Bug 48064 - Optimizer produces suboptimal code for e.g. x = x ^ (x >> 1)
Summary: Optimizer produces suboptimal code for e.g. x = x ^ (x >> 1)
Status: NEW
Alias: None
Product: gcc
Classification: Unclassified
Component: rtl-optimization (show other bugs)
Version: 4.5.2
: P3 enhancement
Target Milestone: ---
Assignee: Not yet assigned to anyone
URL:
Keywords: missed-optimization, ra
Depends on:
Blocks:
 
Reported: 2011-03-10 19:30 UTC by Jasper Neumann
Modified: 2021-12-25 04:47 UTC (History)
1 user (show)

See Also:
Host:
Target: i686-*-* x86_64-*-*
Build:
Known to work:
Known to fail:
Last reconfirmed: 2021-12-25 00:00:00


Attachments

Note You need to log in before you can comment on or make changes to this bug.
Description Jasper Neumann 2011-03-10 19:30:42 UTC
When I compile the following OPT.CPP with gcc 4.5.2 (mingw) under Windows-32...
===
int test(int x)
{
   x = x ^ (x >> 1);

   int x1=x;
   x = x >> 2;
   x = x ^ x1;

   return x;
}
===

...a call to
gpp -O3 -S OPT.CPP
produces this OPT.s:
===
         .file   "OPT.CPP"
         .text
         .p2align 2,,3
.globl __Z4testi
         .def    __Z4testi;      .scl    2;      .type   32;     .endef
__Z4testi:
LFB0:
         pushl   %ebp
LCFI0:
         movl    %esp, %ebp
LCFI1:
         movl    8(%ebp), %eax
         movl    %eax, %edx
         sarl    %edx
         xorl    %eax, %edx
         movl    %edx, %eax
         sarl    $2, %eax
         xorl    %edx, %eax
         leave
LCFI2:
         ret
LFE0:
===

The problem I see is that in
         movl    %eax, %edx
         sarl    %edx
         xorl    %eax, %edx

         movl    %edx, %eax
         sarl    $2, %eax
         xorl    %edx, %eax
gcc produces code which presumably costs 6 cycles
(edx and then eax is modified 3 times in a row)
whereas the equivalent statements
         movl    %eax, %edx
         sarl    %eax
         xorl    %eax, %edx

         movl    %edx, %eax
         sarl    $2, %edx
         xorl    %edx, %eax
cost only 4 cycles since the mov and the shift can go in parallel.
I would have expected this at least for explicit form in
   int x1=x;
   x = x >> 2;
   x = x ^ x1;
I found no way to get gcc to output my version.

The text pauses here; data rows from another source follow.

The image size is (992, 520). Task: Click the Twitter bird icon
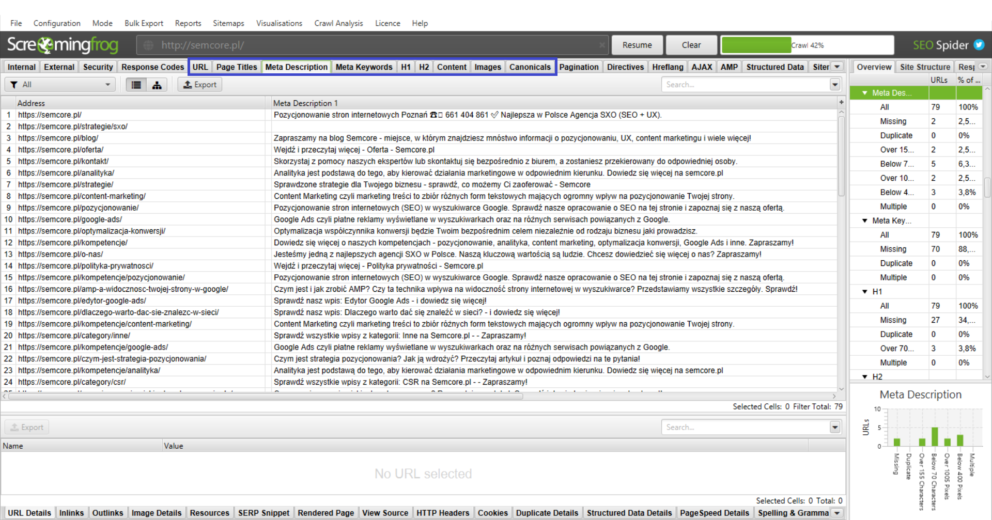click(979, 45)
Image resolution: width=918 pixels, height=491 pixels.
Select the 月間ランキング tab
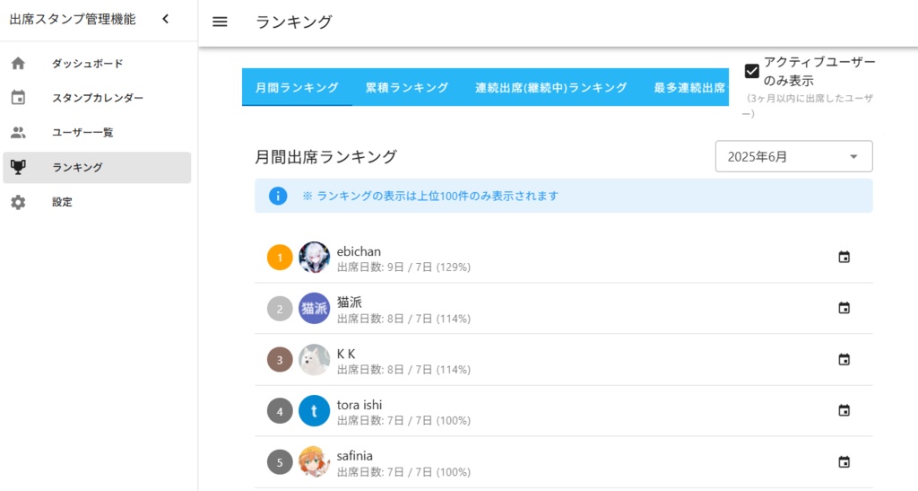click(x=297, y=87)
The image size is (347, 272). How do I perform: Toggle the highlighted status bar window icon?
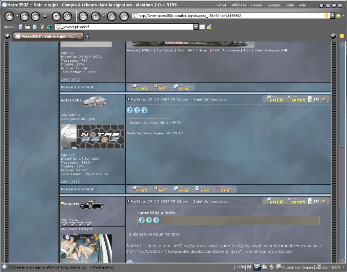point(257,267)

A speed test reveals that the proposed form only costs about
2/3 of the time on Intel Atom N450 and 3/4 of the time on Intel i7.

Have I missed something?


By the way: If I produce an output in Intel syntax
the statement "sar eax" should be "sar eax,1".
Otherwise some assemblers will complain.
Comment 1 Andrew Pinski 2021-12-25 04:47:47 UTC
Confirmed, it looks like a register allocation issue. Though I don't know how much it matters these days with some register renaming and mov instructions becoming issue latency of 0.